== Records for this task ==
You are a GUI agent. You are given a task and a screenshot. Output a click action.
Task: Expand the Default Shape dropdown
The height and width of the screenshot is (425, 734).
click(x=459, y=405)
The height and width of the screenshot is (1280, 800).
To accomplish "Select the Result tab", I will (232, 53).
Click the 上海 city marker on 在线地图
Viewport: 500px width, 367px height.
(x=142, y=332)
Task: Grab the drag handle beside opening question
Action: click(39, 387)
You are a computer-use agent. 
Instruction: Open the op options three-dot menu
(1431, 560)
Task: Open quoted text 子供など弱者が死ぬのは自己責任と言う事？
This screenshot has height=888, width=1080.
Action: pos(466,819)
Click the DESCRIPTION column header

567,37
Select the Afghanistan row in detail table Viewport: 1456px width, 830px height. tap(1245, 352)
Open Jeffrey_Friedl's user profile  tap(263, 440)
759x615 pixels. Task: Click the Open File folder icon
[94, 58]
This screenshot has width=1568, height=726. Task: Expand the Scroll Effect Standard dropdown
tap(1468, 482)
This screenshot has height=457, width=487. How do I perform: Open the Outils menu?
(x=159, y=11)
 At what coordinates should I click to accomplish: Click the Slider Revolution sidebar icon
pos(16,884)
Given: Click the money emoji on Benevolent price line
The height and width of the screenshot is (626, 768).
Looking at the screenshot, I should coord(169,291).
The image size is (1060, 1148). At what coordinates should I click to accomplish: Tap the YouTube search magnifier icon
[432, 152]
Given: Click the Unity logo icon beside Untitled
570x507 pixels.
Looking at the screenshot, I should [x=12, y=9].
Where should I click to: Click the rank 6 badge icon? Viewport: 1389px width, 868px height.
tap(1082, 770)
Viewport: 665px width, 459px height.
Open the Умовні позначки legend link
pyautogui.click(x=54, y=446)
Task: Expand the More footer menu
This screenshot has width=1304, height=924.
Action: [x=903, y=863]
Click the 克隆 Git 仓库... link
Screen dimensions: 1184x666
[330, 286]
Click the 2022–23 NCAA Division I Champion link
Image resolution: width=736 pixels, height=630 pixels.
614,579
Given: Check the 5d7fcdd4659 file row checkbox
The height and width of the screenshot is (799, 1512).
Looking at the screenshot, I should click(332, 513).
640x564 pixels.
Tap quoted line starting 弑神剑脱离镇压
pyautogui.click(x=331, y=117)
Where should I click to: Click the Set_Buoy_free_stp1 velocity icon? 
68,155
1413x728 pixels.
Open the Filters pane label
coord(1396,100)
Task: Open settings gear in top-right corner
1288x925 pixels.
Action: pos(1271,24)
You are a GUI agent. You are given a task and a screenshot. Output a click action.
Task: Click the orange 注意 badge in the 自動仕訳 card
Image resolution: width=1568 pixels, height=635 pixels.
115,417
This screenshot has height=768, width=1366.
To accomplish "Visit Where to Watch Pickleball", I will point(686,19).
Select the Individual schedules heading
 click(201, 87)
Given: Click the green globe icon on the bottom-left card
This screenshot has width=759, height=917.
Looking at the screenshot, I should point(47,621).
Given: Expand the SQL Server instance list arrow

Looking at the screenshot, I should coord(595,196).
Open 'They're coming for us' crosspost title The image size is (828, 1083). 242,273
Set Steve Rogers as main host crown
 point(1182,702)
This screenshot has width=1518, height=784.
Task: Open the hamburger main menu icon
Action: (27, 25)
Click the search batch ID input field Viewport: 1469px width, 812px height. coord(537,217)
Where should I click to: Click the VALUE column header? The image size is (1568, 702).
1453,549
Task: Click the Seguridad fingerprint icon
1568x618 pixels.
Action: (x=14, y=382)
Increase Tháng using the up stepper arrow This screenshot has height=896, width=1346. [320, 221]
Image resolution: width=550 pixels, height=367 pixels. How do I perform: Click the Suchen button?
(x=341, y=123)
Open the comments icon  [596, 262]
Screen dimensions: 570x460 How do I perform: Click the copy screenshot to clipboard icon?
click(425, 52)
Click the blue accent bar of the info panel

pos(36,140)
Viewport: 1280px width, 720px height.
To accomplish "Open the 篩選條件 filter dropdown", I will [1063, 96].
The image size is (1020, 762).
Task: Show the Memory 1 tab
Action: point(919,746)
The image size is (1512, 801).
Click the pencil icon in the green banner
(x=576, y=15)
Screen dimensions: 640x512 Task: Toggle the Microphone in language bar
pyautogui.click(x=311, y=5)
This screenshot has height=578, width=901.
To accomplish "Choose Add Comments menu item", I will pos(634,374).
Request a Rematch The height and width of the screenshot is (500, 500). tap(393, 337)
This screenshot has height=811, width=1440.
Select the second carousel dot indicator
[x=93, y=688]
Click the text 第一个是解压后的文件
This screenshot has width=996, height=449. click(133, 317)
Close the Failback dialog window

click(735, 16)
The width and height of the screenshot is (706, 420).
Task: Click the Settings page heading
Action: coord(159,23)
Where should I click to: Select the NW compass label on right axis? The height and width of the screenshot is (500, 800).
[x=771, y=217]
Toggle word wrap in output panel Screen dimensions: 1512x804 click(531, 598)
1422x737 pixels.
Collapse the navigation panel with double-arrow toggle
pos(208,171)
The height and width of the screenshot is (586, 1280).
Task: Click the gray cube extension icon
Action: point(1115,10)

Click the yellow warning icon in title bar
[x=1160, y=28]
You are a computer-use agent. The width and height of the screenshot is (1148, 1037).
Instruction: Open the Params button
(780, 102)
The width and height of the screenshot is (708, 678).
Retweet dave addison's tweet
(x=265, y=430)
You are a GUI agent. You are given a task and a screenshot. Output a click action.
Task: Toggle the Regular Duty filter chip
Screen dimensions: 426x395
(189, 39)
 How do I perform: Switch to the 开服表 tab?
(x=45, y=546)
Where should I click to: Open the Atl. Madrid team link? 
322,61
===
- Task to complete: Please repeat all of the items above, substituting "Unfold" for "Expand" and leaving everything else unchanged.

- Solved problem:
You are a GUI agent. You are given a task and a screenshot. Output a click action.
Task: Unfold the Default Shape dropdown
The height and width of the screenshot is (425, 734).
click(x=459, y=405)
The height and width of the screenshot is (1280, 800).
To accomplish "Select the Result tab", I will (232, 53).
Click the 上海 city marker on 在线地图
Viewport: 500px width, 367px height.
(x=142, y=332)
Task: Grab the drag handle beside opening question
Action: click(39, 387)
You are a computer-use agent. 
Instruction: Open the op options three-dot menu
(1431, 560)
Task: Open quoted text 子供など弱者が死ぬのは自己責任と言う事？
This screenshot has height=888, width=1080.
Action: pos(466,819)
Click the DESCRIPTION column header

567,37
Select the Afghanistan row in detail table Viewport: 1456px width, 830px height. tap(1245, 352)
Open Jeffrey_Friedl's user profile  tap(263, 440)
759x615 pixels. Task: Click the Open File folder icon
[94, 58]
This screenshot has width=1568, height=726. Task: Unfold the Scroll Effect Standard dropdown
tap(1468, 482)
This screenshot has height=457, width=487. How do I perform: Open the Outils menu?
(x=159, y=11)
 At what coordinates should I click to accomplish: Click the Slider Revolution sidebar icon
pos(16,884)
Given: Click the money emoji on Benevolent price line
The height and width of the screenshot is (626, 768).
Looking at the screenshot, I should coord(169,291).
The image size is (1060, 1148). At what coordinates should I click to accomplish: Tap the YouTube search magnifier icon
[432, 152]
Given: Click the Unity logo icon beside Untitled
570x507 pixels.
Looking at the screenshot, I should [x=12, y=9].
Where should I click to: Click the rank 6 badge icon? Viewport: 1389px width, 868px height.
tap(1082, 770)
Viewport: 665px width, 459px height.
Open the Умовні позначки legend link
pyautogui.click(x=54, y=446)
Task: Unfold the More footer menu
This screenshot has width=1304, height=924.
Action: [x=903, y=863]
Click the 克隆 Git 仓库... link
Screen dimensions: 1184x666
[330, 286]
Click the 2022–23 NCAA Division I Champion link
Image resolution: width=736 pixels, height=630 pixels.
614,579
Given: Check the 5d7fcdd4659 file row checkbox
The height and width of the screenshot is (799, 1512).
Looking at the screenshot, I should click(332, 513).
640x564 pixels.
Tap quoted line starting 弑神剑脱离镇压
pyautogui.click(x=331, y=117)
Where should I click to: Click the Set_Buoy_free_stp1 velocity icon? 
68,155
1413x728 pixels.
Open the Filters pane label
coord(1396,100)
Task: Open settings gear in top-right corner
1288x925 pixels.
Action: pos(1271,24)
You are a GUI agent. You are given a task and a screenshot. Output a click action.
Task: Click the orange 注意 badge in the 自動仕訳 card
Image resolution: width=1568 pixels, height=635 pixels.
115,417
This screenshot has height=768, width=1366.
To accomplish "Visit Where to Watch Pickleball", I will point(686,19).
Select the Individual schedules heading
 click(201, 87)
Given: Click the green globe icon on the bottom-left card
This screenshot has width=759, height=917.
Looking at the screenshot, I should point(47,621).
Given: Unfold the SQL Server instance list arrow

Looking at the screenshot, I should coord(595,196).
Open 'They're coming for us' crosspost title The image size is (828, 1083). 242,273
Set Steve Rogers as main host crown
 point(1182,702)
This screenshot has width=1518, height=784.
Task: Open the hamburger main menu icon
Action: (27, 25)
Click the search batch ID input field Viewport: 1469px width, 812px height. coord(537,217)
Where should I click to: Click the VALUE column header? The image size is (1568, 702).
1453,549
Task: Click the Seguridad fingerprint icon
1568x618 pixels.
Action: (x=14, y=382)
Increase Tháng using the up stepper arrow This screenshot has height=896, width=1346. [320, 221]
Image resolution: width=550 pixels, height=367 pixels. How do I perform: Click the Suchen button?
(x=341, y=123)
Open the comments icon  [596, 262]
Screen dimensions: 570x460 How do I perform: Click the copy screenshot to clipboard icon?
click(425, 52)
Click the blue accent bar of the info panel

pos(36,140)
Viewport: 1280px width, 720px height.
To accomplish "Open the 篩選條件 filter dropdown", I will [1063, 96].
The image size is (1020, 762).
Task: Show the Memory 1 tab
Action: point(919,746)
The image size is (1512, 801).
Click the pencil icon in the green banner
(x=576, y=15)
Screen dimensions: 640x512 Task: Toggle the Microphone in language bar
pyautogui.click(x=311, y=5)
This screenshot has height=578, width=901.
To accomplish "Choose Add Comments menu item", I will pos(634,374).
Request a Rematch The height and width of the screenshot is (500, 500). tap(393, 337)
This screenshot has height=811, width=1440.
Select the second carousel dot indicator
[x=93, y=688]
Click the text 第一个是解压后的文件
This screenshot has width=996, height=449. click(133, 317)
Close the Failback dialog window

click(735, 16)
The width and height of the screenshot is (706, 420).
Task: Click the Settings page heading
Action: coord(159,23)
Where should I click to: Select the NW compass label on right axis? The height and width of the screenshot is (500, 800).
[x=771, y=217]
Toggle word wrap in output panel Screen dimensions: 1512x804 click(531, 598)
1422x737 pixels.
Collapse the navigation panel with double-arrow toggle
pos(208,171)
The height and width of the screenshot is (586, 1280).
Task: Click the gray cube extension icon
Action: point(1115,10)

Click the yellow warning icon in title bar
[x=1160, y=28]
You are a computer-use agent. The width and height of the screenshot is (1148, 1037).
Instruction: Open the Params button
(780, 102)
The width and height of the screenshot is (708, 678).
Retweet dave addison's tweet
(x=265, y=430)
You are a GUI agent. You are given a task and a screenshot. Output a click action.
Task: Toggle the Regular Duty filter chip
Screen dimensions: 426x395
(189, 39)
 How do I perform: Switch to the 开服表 tab?
(x=45, y=546)
Where should I click to: Open the Atl. Madrid team link? 
322,61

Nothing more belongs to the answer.